Car, comme le montre le film, un simple écart de forme à l'aspect général accepté ou hérité, bouleverse bien des choses à la suite d'une rumeur. Ça commence par des interventions policières dans les domiciles des musiciens, des interrogatoires musclés, des intimidations. Il s'ensuit toute une mobilisation de la société civile représentée par les parents et les médias, et de la société "contraire" représentée par un avocat barbu. Le ministère de la justice même est interpellé.
Le réalisateur distille les faits à travers des séquences assez longues afin de rendre compte de toute cette affaire qui a dénudé la frilosité de la société.
On en veut pour seul exemple le fait que les parents soient montrés ignorants de la chose, indifférents ou réticents vis à vis des faits, mais pris au dépourvu. Chaque parent est désarçonné à sa manière puisque la musique était considérée comme "innocente", juste un domaine de plaisir et un tremplin pour la joie de vivre. Mais il s'avère qu'elle peut chambouler bien des habitudes et des convictions.

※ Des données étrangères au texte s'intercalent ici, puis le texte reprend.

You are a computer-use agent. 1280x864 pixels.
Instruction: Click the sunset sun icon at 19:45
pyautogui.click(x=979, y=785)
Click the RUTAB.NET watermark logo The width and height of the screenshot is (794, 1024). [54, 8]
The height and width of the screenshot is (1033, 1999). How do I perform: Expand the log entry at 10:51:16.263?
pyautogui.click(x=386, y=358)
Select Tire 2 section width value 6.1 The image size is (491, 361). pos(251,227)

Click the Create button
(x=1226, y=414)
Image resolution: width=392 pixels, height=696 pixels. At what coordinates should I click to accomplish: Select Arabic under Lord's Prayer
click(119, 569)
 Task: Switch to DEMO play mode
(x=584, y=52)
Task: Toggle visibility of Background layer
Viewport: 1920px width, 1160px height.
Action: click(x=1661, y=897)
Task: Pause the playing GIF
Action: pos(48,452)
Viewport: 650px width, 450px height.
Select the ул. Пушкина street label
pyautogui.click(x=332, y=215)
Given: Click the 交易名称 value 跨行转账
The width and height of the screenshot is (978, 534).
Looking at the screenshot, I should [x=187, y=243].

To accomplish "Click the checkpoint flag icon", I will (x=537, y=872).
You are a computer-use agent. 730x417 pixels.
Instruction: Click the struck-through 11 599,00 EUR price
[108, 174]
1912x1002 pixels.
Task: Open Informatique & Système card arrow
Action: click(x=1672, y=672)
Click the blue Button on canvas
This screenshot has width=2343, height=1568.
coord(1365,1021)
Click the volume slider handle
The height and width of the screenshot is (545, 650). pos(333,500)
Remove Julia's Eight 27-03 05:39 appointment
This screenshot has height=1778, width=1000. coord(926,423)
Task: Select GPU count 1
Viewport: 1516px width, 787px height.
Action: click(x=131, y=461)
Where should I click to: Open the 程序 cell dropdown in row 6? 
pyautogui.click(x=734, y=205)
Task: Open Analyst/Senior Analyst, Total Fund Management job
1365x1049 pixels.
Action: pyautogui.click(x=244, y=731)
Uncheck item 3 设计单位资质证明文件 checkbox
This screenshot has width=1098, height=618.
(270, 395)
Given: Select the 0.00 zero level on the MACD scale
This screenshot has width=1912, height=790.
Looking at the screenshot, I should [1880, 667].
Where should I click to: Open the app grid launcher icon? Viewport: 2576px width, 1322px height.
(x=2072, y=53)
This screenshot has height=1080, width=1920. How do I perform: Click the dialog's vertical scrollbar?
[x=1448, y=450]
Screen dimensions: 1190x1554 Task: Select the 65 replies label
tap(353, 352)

À ce propos, le réalisateur ne lésine pas côté répliques ! Une multitude de phrases lancées à la face du spectateur sont révélatrices. Directement puisées dans le répertoire orale du moment ou bien pensées et reformulées. L'un des protagonistes crie que " rien n'a changé dans ce pays !", Un autre crie lui aussi face à son père qu'il devrait être en accord avec son discours des temps des années de plomb et des hippies, qu'il devrait le comprendre tel qu'il est. Des dialogues et des polémiques, tout un foisonnement de mots et d'idées. Un autre exemple fort intéressant, c'est celui du jeune musicien élevé en France qui a préféré revenir vivre avec sa grand-mère au pays, mais dont les dernières paroles et le regard triste à la fin du film trahissent une désillusion calme mais réelle.

Le reflet délicat

Le film fait sienne le fait de refléter les " débats" en vigueur à l'époque des événements en 2003. Une année particulièrement importante pour ce qu'elle a connu : les attentats de Casablanca, les tiraillements partisanes politiques, l'ouverture des médias, les instances d'équité… et bien d'autres nouveautés opérées par l'État. Le tout créant une ébullition de pensées et d'idées.
Le film Les anges de Satan en brasse une partie. Il le fait à sa façon, avec reconstitution et fiction mêlées, et juste ce qu'il faut de plaidoyer en faveur d'une modernité sans faux-fuyants, en portant à l'écran ce qui a été et ce qui est dit tout autour de l'affaire des adorateurs de satan. La fiction se perd quelque peu dans le déroulement des faits, mais la bonne direction professionnelle des acteurs tous professionnels (Driss Roukh, Rafik Boubker, Younes Migri, …) rend le film convaincant et actuel. L'émotion est au bout. A. Boulane a eu l'occasion de ressortir de son imaginaire des séquences et des plans dont il est hanté pour les visualiser sur l'écran. Il parle cette fois par images et à travers l'art de cinéma qu'il affectionne, lui qui a l'habitude de dire haut et fort ses idées.
On peut dire que ce n'était pas facile de faire un film aussi sérieux après avoir réussi son premier long-métrage qui était plus personnel et intime (aussi une réussite personnelle). La musique y était pour beaucoup dans la réalisation dans ce deuxième, et à elle seule et telle qu'elle a été "filmée" elle sauve le film dont le titre est fort chargé de sens, de significations et de symboles. Tout y est dit ! Au spectateur de démêler le tout.